Some infections that affect the nervous system travel along nerves.
a Rabies is a disease (often fatal) caused by a bite of a rabid dog (and some other animals including monkeys). The saliva of an infected animal contains the rabies virus. The virus travels from the site of the bite to the central nervous system, along nerves, by reverse axoplasmic flow and causes infection there. As this means of transport is slow there is a delay of a few days between the bite and appearance of symptoms. The duration of this delay depends on the length of the nerve fibres concerned. A bite on the face produces symptoms much faster than one on the foot.
b The virus of poliomyelitis is also transported (from the gastrointestinal tract) to the nervous system through reverse axoplasmic flow.
c In contrast tetanus travels from the site of infection to the brain through spaces in the endoneurium of nerve fibres.
a. Dendrites can be distinguished immuno-cytochemically from axons because of the presence in them of microtubule associated protein MAP-2 not present in axons.
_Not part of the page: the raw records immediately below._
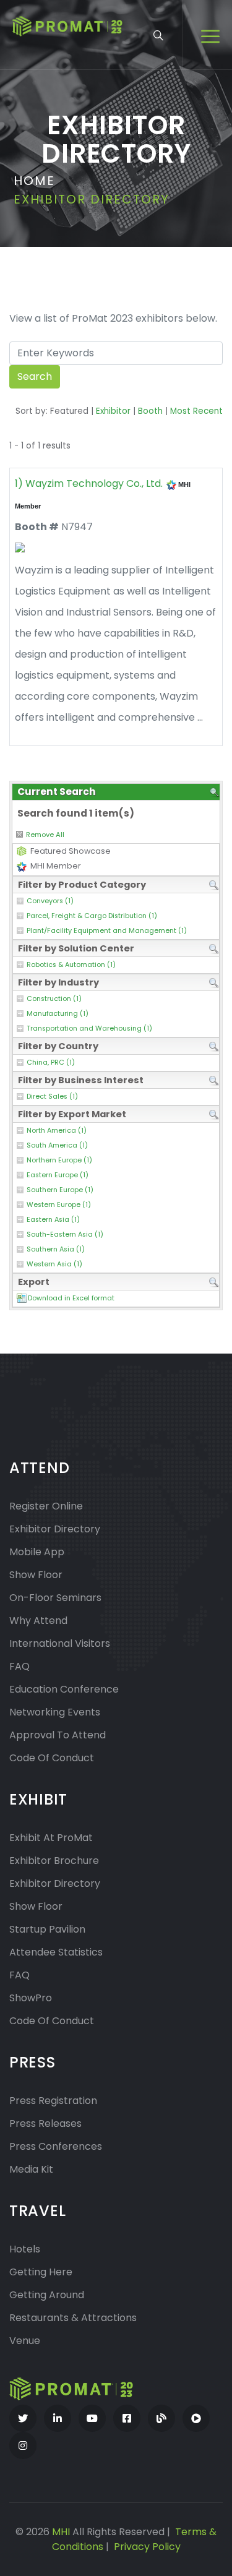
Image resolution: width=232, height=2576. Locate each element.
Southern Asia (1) (56, 1249)
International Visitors (59, 1643)
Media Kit (31, 2169)
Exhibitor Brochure (54, 1860)
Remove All (45, 834)
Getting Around (46, 2295)
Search (34, 376)
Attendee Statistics (56, 1952)
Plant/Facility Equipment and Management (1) (107, 930)
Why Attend (38, 1620)
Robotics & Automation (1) (71, 964)
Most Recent (196, 411)
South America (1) (57, 1145)
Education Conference (64, 1689)
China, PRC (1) (51, 1062)
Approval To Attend (57, 1735)
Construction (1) (54, 998)
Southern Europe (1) (60, 1190)
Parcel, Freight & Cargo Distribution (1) (92, 916)
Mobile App (36, 1552)
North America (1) (57, 1130)
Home (34, 180)
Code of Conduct (51, 1758)
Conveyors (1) (50, 901)
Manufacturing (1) (57, 1013)
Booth (150, 411)
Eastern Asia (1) (53, 1219)
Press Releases (45, 2123)
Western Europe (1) (59, 1204)
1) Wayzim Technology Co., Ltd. (89, 483)
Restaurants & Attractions (73, 2318)
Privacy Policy (147, 2547)
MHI (61, 2532)
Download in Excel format (71, 1298)
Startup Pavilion (47, 1929)
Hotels (24, 2249)
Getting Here (40, 2272)
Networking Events (54, 1712)
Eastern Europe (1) (57, 1175)
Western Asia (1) (54, 1264)
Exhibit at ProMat (51, 1838)
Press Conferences (55, 2146)
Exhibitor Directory (54, 1529)
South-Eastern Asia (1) (65, 1234)
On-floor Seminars (55, 1598)
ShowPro (30, 1998)
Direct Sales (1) (52, 1096)
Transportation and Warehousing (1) (89, 1028)
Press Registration (53, 2100)
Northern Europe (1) (59, 1160)
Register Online (46, 1506)
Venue (24, 2340)
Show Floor (35, 1575)
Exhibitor (113, 411)
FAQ (19, 1666)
b. Dendritic spines vary in size and shape. Some spines contain aggregations of smooth endoplasmic reticulum (in the form of flattened cisternae with associated dense material). The complex is referred to as the spine apparatus.
c. Actin filaments are present in dendritic spines.
d. Some variations in the dendritic field are as follows. The field may be spherical (as in stellate cells), hemispherical,disc-like,conical or flat. In some neurons (e.g., pyramidal), the neuron may have two separate dendritic fields. Apart from shape there is considerable variability in extent of the dendritic field. Some neurons (e.g., Golgi neurons of the cerebellum) have dendritic fields covering a very wide area. More than eighty per cent of the neuronal surface area (excluding the axon) may be situated on the dendritic tree. The frequency of branching of dendrites is correlated with the number of synapses on them. In some neurons the dendritic spines may number several thousand. Finally, it may be emphasised that the dendritic tree is not a ‘fixed’ entity, but may undergo continuous remodelling. This affords a basis for modification of neuronal behaviour.
Each cell of a human male has 44+X+Y chromosomes; and each cell of a female has 44+X+X chromosomes. Of the two X-chromosomes in a female only one is functionally active. The other (inactive) X-chromosome forms a mass of dark staining hetero-chromatin that can be identified in suitable preparations and can be useful in determining whether a particular tissue belongs to a male or a female. Because of this association with sex this mass of hetero-chromatin is called the sexchromatin. It is also called a Barr body after the name of the scientist who discovered it. In most cells the sex chromatin lies just under the nuclear membrane (Fig. 1.9). In some cells the sex chromatin occupies a different position from that described above. In neurons it forms a rounded mass lying very close to the nucleolus and is, therefore, called a nucleolar satellite. In neutrophil leucocytes it may appear as an isolated round mass attached to the rest of the nucleus by a narrow band, thus resembling the appearance of a drumstick.